Margô não era vida...

Estava na hora de criar uma máquina onde ninguém absolutamente se conhecesse. Nutria uma espécie de pena do marido da outra, mas se comunicavam intensamente pela rede. Achava que se alguém estava tentando dizer algo em seu sistema, deveria apenas acender a luz amarela avisando. Transformaria a piada vírus em pequenas luzes amarelas com endereço e pronto. A piada do novo para adicionar um mistério inconsistente ao melodrama do tempo. Carona na sorte técnica, que se danassem os metidos na hipnose. Ela era apenas usuária da tela e depois Margô não era vida. Demorando no reconhecimento das mensagens, entre informes estranhos, não solicitados, até que a imagem partisse, fosse embora, para dentro da fenomenologia da lâmpada mágica com seu leque de textos descontínuos. Margô escravizava. Fazia parte da sua vida e de seus desejos como o instintivo perfume de um beijo.

Quando comprou o primeiro computador revelou a si mesma: estava longe de ser especialista no ramo, mas desafiaria o seu lado de loira, inteligente e evasiva. Longe da formal exigência para aquisição dessa moderníssima lata velha no mercado altamente mutante da utilidade. Deveria odiar o mundo inteiro, porém estava odiando a máquina, e isto era um consolo para tantas insatisfações. Mesmo vulgar permanecia a idéia da amiga virtual fútil, tentando melhorar o sistema; tanto quanto jocosa em termos de economia. Tinha humores de mercado como toda existência do teatro animado das mercadorias. Para Margô “computador no início – eram os objetos pessoais dos astronautas -”, lançados no varejo, claro.

Quando rugiu o processo completo de instalação percebeu o quanto alguns objetos do cotidiano começaram a perder o real sentido aparente. Observou calada. Dona de ciúme novo, ciúme de máquina. Ciúme de tormento: “... que o marido estava usando. Quem estaria se conectando com ele? Ficaria ele só nesse nível?” Precisava abrir o olho por despeito. Como o demônio criado em concílio, abusando da liberdade, tudo poderia ocorrer, pois Margô estava enlouquecendo a alma de prazer e encantamento.

Diante das panquecas percebeu que havia esquecido o nome dos Beatles, porém lembrava a senha para entrar na página de Margô. Distraída. Havia antigos objetos vivos, agora mortos ou danificados, de significado real que estavam perdendo a importância, após a permanência no sótão; como as válvulas grandes do velho rádio abandonado e o marido.

Naquela manhã seca de primavera descascada, compreendeu definitivamente que havia apenas ela e Margô. Margô e a máquina. O melhor momento do seu ego feminino resumia-se a sala escura de onde supria Margô 45 de afeto. Era a única total beleza em pleno dia entre tópicos e mais tópicos, amava e era correspondida no amor, justo por esse modo inexplicável da ausência. Ela era apenas imagem. Mal sabia se “existia de verdade”, sequer desejava transparecer a idéia de ser mulher, de fato, explicando sua vida à outra. Ser uma imagem era tudo.

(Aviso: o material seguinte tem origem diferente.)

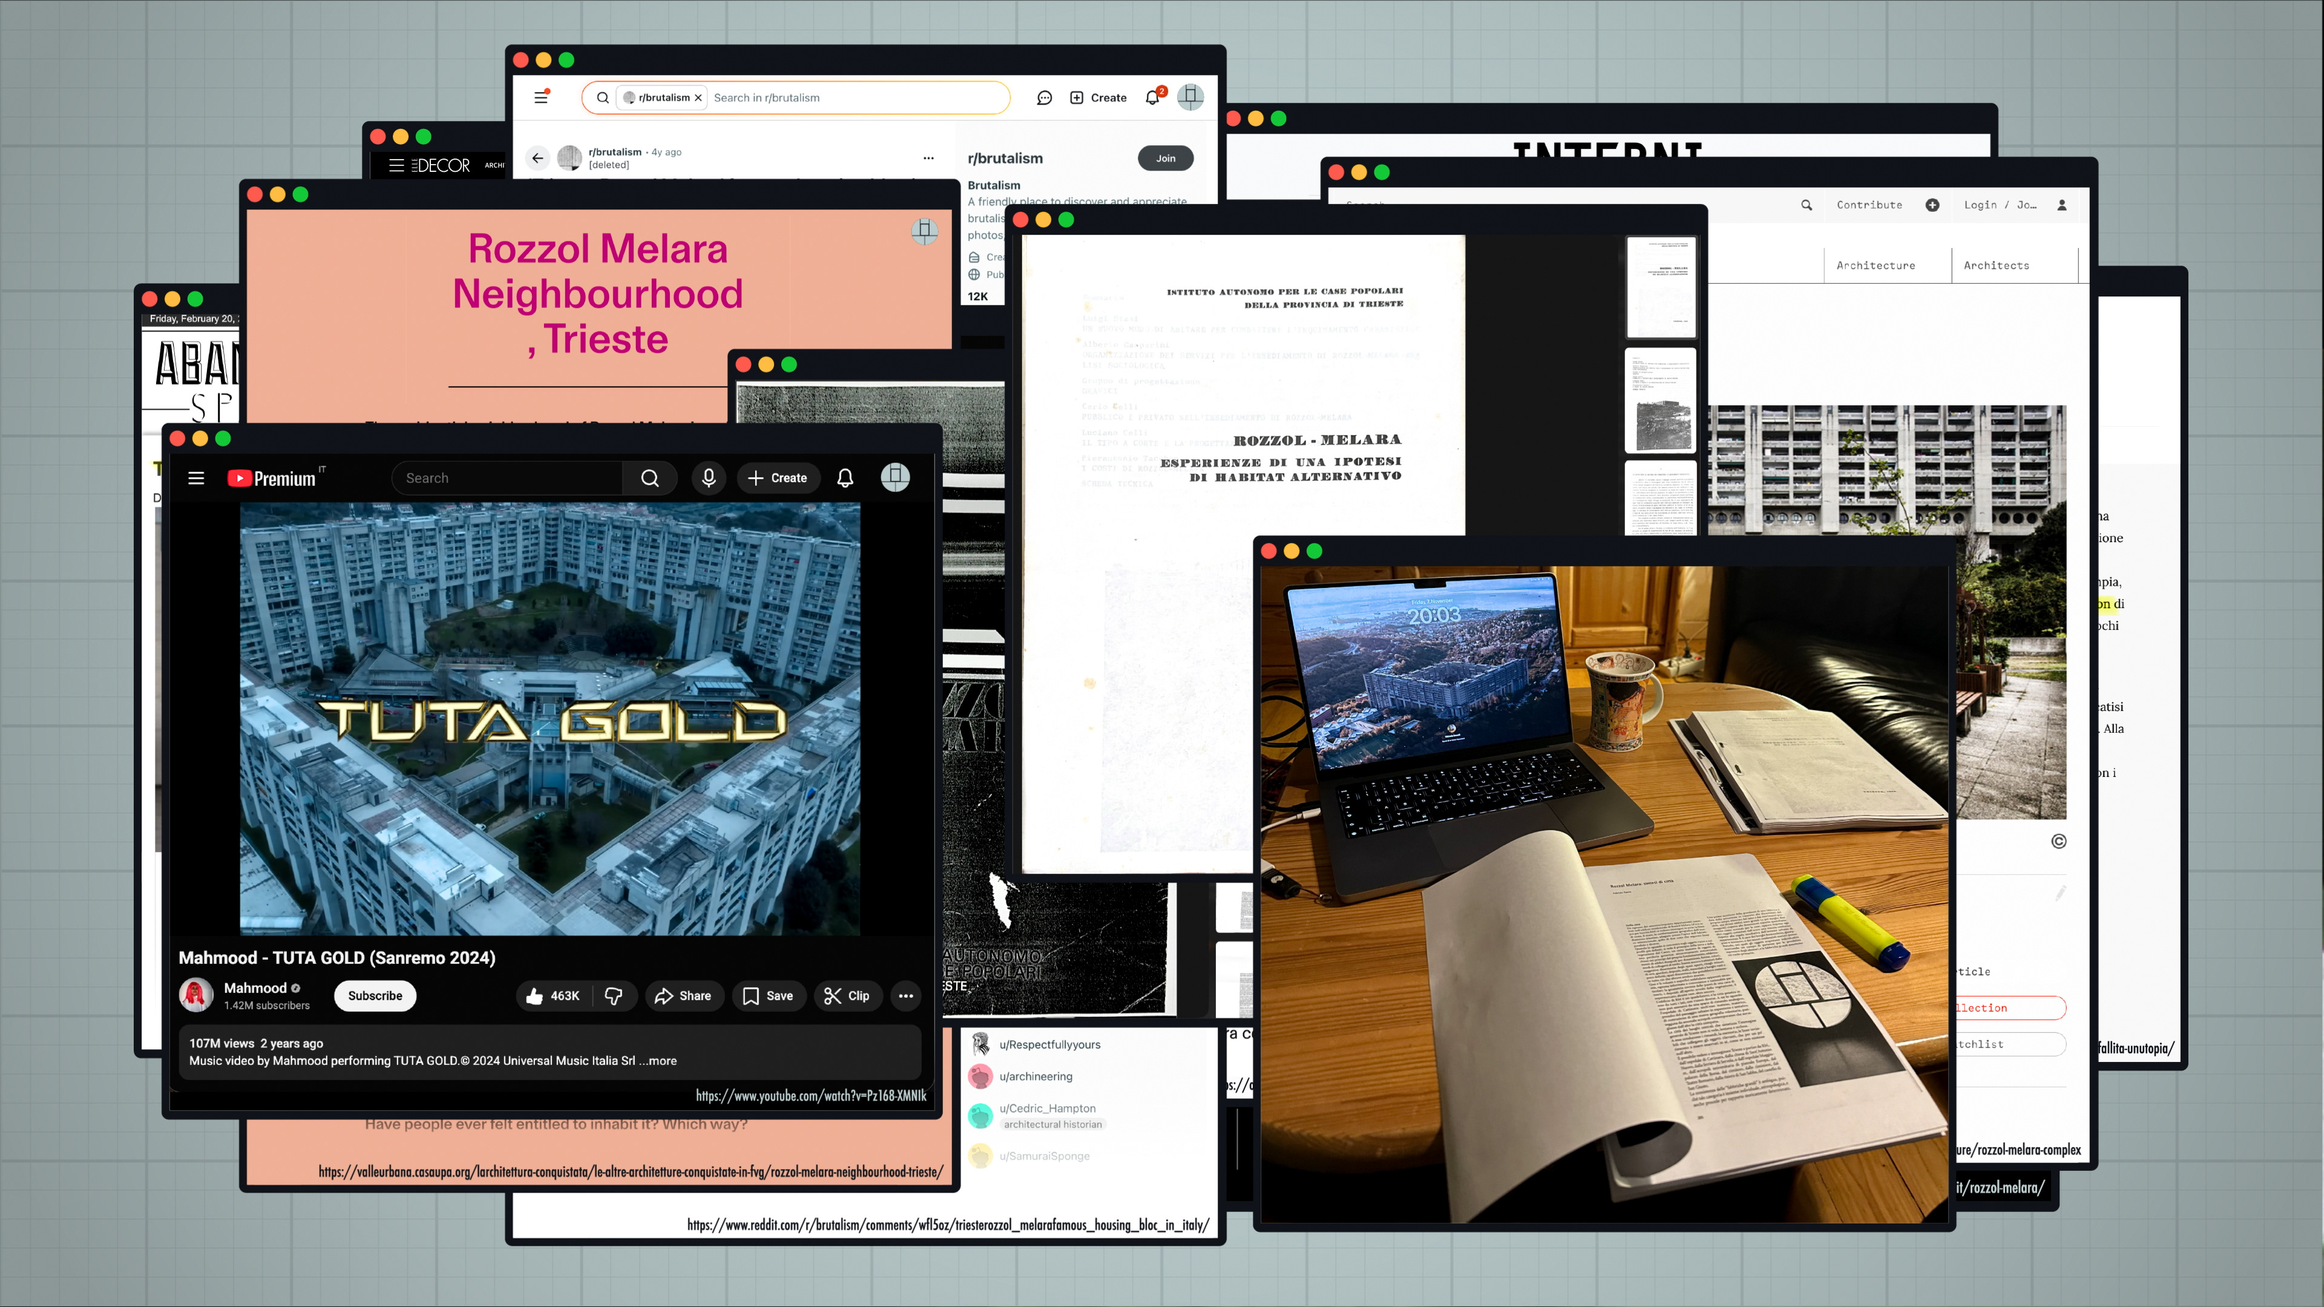Dislike the TUTA GOLD video
This screenshot has height=1307, width=2324.
point(613,996)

Respondia ao hipotético toque das noites vazias e azuis ligada na “internetgolf” com seus olhos de coruja sonolenta. (Jogava golfe com mouse). Mas podia não ser Margô. Pelo efeito Diadorim da trama, ela podia não ser como ela. Virtual porque o amor é virtual. De tal forma que mal sabia calcular sem beber suas palavras e-mail por e-mail, dia a dia. Intérprete da solidão de apartamento em que vivia e mal existia sem abrir a caixa de mensagem. Tremendo diante do espelho, temendo que pudesse ter morrido. Ou pior: fosse outra pessoa no teclado. Fosse o J. F. Ramalho chegando cansado do trabalho, provocando sustos.

- E se fosse um disfarce do próprio J. F. Ramalho, seu marido de cartório?

Seu único interesse afetivo além das lesmas e caracóis na área da botânica (sua admiração pelas lesmas por tardígrafas na linha preliminar da gosma) era Margô.

La belle e fútil Margô. Todo o seu dia girava em torno daquele instante de micro. Encantada pelas frases curtas, digitadas lentamente, sem ao certo saber se estava ou não, escondida na teia refinada das novas idéias ou coisas. Sem saber a classe em que vivia. No ar e com ela. Devia contrariar a beleza inútil, culpar os programas roteirizados do convívio fácil, pela calamidade noturna de A até Z. Fugia da novela para o micro. Margô definitivamente era sem endereço. Jamais conheceria Margot. Havia tratado disso ao definir que nunca, em tempo algum... E estava viva apenas ligada por um fio, pelo amor de máquina. Por mais que dissesse a si mesma: Margô não era vida! Um bip. Era mais uma das frases insensatas do cotidiano. Ela estaria para sempre perdida dentro da máquina iluminada.